[The task]:
Would you retype every record below exactly as written?

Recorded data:
----

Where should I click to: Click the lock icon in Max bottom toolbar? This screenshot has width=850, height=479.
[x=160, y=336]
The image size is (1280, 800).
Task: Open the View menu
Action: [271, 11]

----

[Response below]:
Where should I click to: Click the lock icon in Max bottom toolbar? This screenshot has width=850, height=479.
[x=160, y=336]
The image size is (1280, 800).
Task: Open the View menu
Action: [271, 11]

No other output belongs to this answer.